Inanities of ‘Energy Independence’

This article is from the archive of The New York Sun before the launch of its new website in 2022. The Sun has neither altered nor updated such articles but will seek to correct any errors, mis-categorizations or other problems introduced during transfer.

The New York Sun

It’s amazing how ideas with no merit become popular merely because they sound good.

Most every politician and pundit says “energy independence” is a great idea. Presidents have promised it for 35 years. Wouldn’t it be wonderful if we were self-sufficient, protected from high prices, supply disruptions, and political machinations?

The hitch is that even if America were energy independent, it would be protected from none of those things. To think otherwise is to misunderstand basic economics and the global marketplace.

To be for “energy independence” is to be against trade. But trade makes us as safe. Crop destruction from this summer’s floods in the Midwest should remind us of the folly of depending only on ourselves. Achieving “energy independence” would expose us to unnecessary risks — such as storms that knock out oil refineries or droughts that create corn — and ethanol — shortages.

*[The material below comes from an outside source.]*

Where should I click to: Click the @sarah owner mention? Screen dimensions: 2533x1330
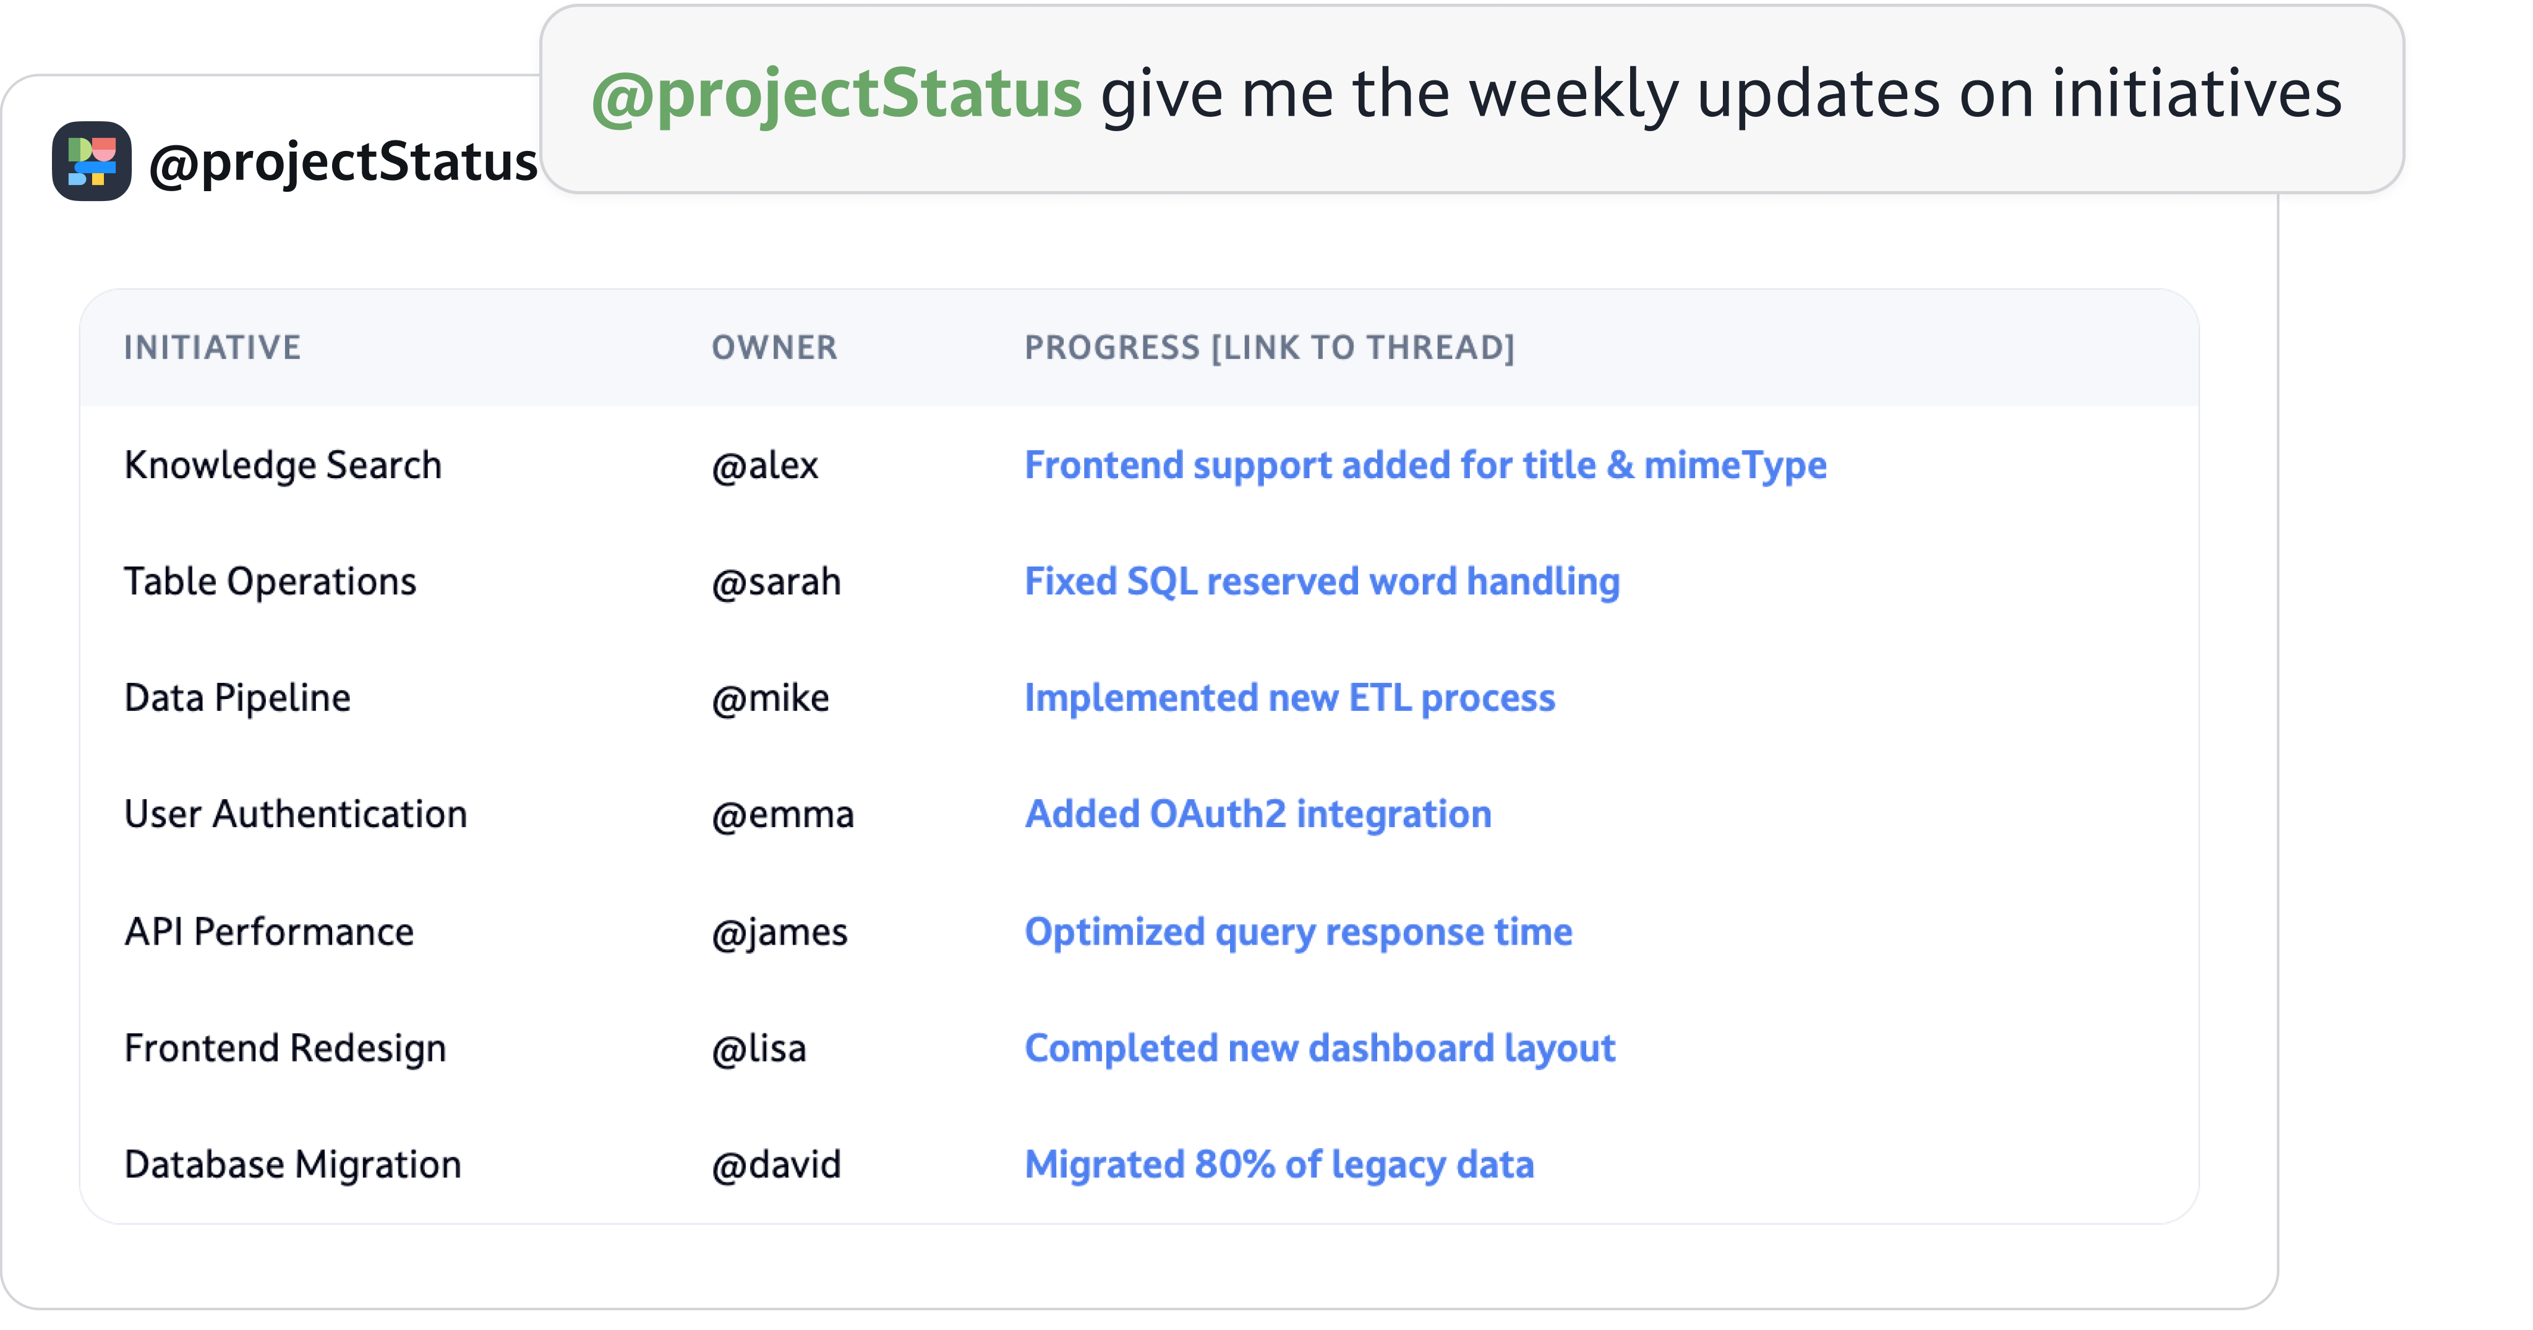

Trade also saves us money. “We import energy for a reason,” the Cato Institute’s energy expert, Jerry Taylor says, “It’s cheaper than producing it here at home. A governmental war on energy imports will, by definition, raise energy prices.”

Anyway, a “domestic energy only” policy — call it “Drain America First”? — is a fantasy. America’s demand for oil is too great for us to supply ourselves. Electricity we could provide. Not with windmills and solar panels — they are not yet close to providing enough — but coal and nuclear power could produce America’s electricity.

But cars need oil. We don’t have nearly enough.

That doesn’t keep the presidential candidates from preying on the public’s economic ignorance.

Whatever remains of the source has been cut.